5.           As used herein, (i) “GSC Group” shall mean the undersigned and the other business entities that collectively do business under the name of GSC Group, as listed on Schedule A hereto; (ii) “Initial Business Combination” shall mean the acquisition through a merger, capital stock exchange, asset acquisition, stock purchase, reorganization or other similar business combination, of one or more businesses or assets in connection with which the Company will require that a majority of the shares of Common Stock voted by the Public Stockholders are voted in favor of such acquisition and stockholders owning less than 20% of the IPO Shares exercise their conversion rights; (iii) “IPO Shares” shall mean the shares of Common Stock underlying the Units issued in the IPO; and (iv) “Public Stockholders” shall mean purchasers of Common Stock in the IPO or in the secondary market, including any of the Company’s officers or directors or their affiliates, including the undersigned, to the extent that they purchase or acquire Common Stock in the IPO or the secondary market.
 
The undersigned acknowledges and understands that the Company and the Underwriters will rely upon the agreements, representations and warranties set forth herein in proceeding with the IPO.  Nothing contained herein shall be deemed to render the Underwriters a representative of, or a fiduciary with respect to, the Company, its stockholders, or any creditor or vendor of the Company with respect to the subject matter hereof.
 
This letter agreement shall be binding on the undersigned and its successors and assigns.
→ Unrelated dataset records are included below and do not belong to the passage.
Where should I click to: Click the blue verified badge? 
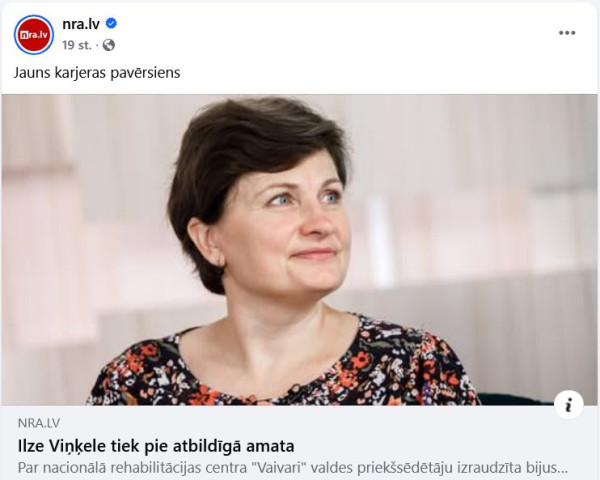coord(111,24)
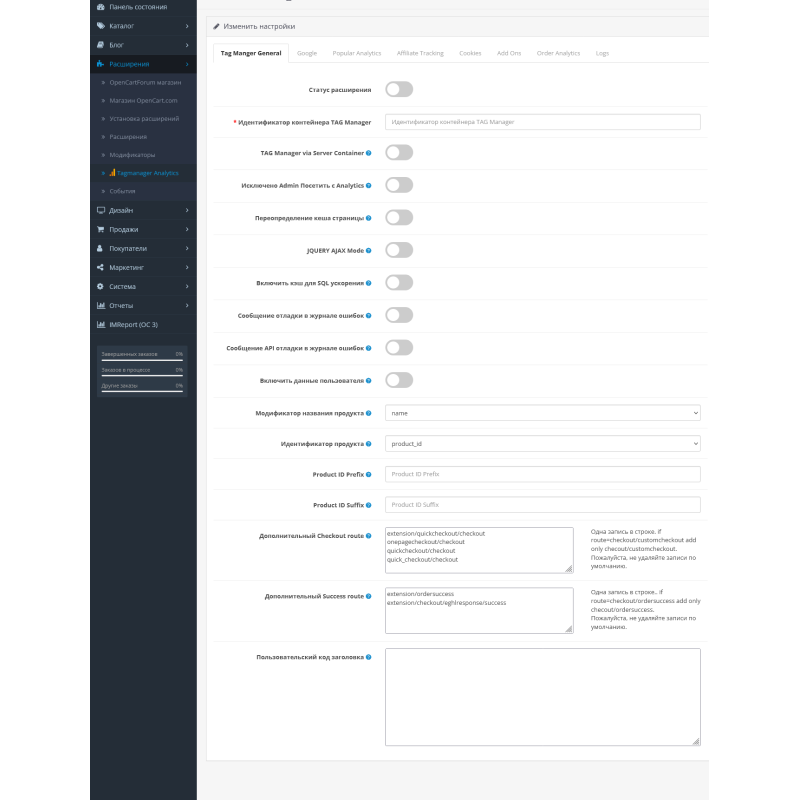Click the Маркетинг share icon
The height and width of the screenshot is (800, 800).
click(x=101, y=267)
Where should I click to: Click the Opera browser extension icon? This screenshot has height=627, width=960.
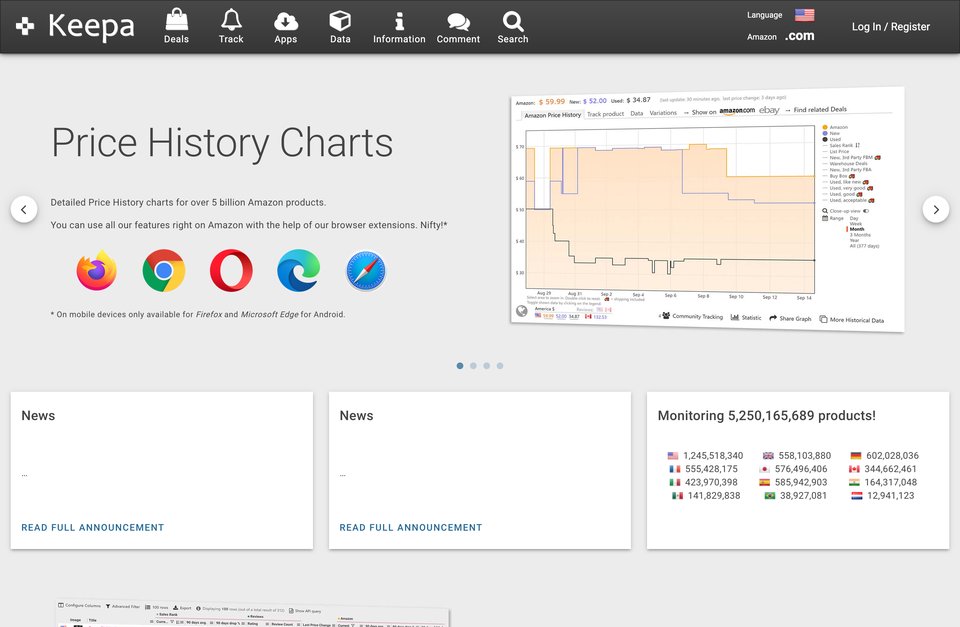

This letter agreement shall terminate on the earlier of (i) the consummation of an Initial Business Combination and (ii) [        ], 2009 [24 months from the effective date of the Registration Statement]; provided that such termination shall not relieve the undersigned from liability for any breach of this agreement prior to its termination.
 
This letter agreement shall be governed by and interpreted and construed in accordance with the laws of the State of New York applicable to contracts formed and to be performed entirely within the State of New York, without regard to the conflicts of law provisions thereof to the extent such principles or rules would require or permit the application of the laws of another jurisdiction.
 
No term or provision of this letter agreement may be amended, changed, waived, altered or modified except by written instrument executed and delivered by the party against whom such amendment, change, waiver, alteration or modification is to be enforced.
 
[Signature Page Follows]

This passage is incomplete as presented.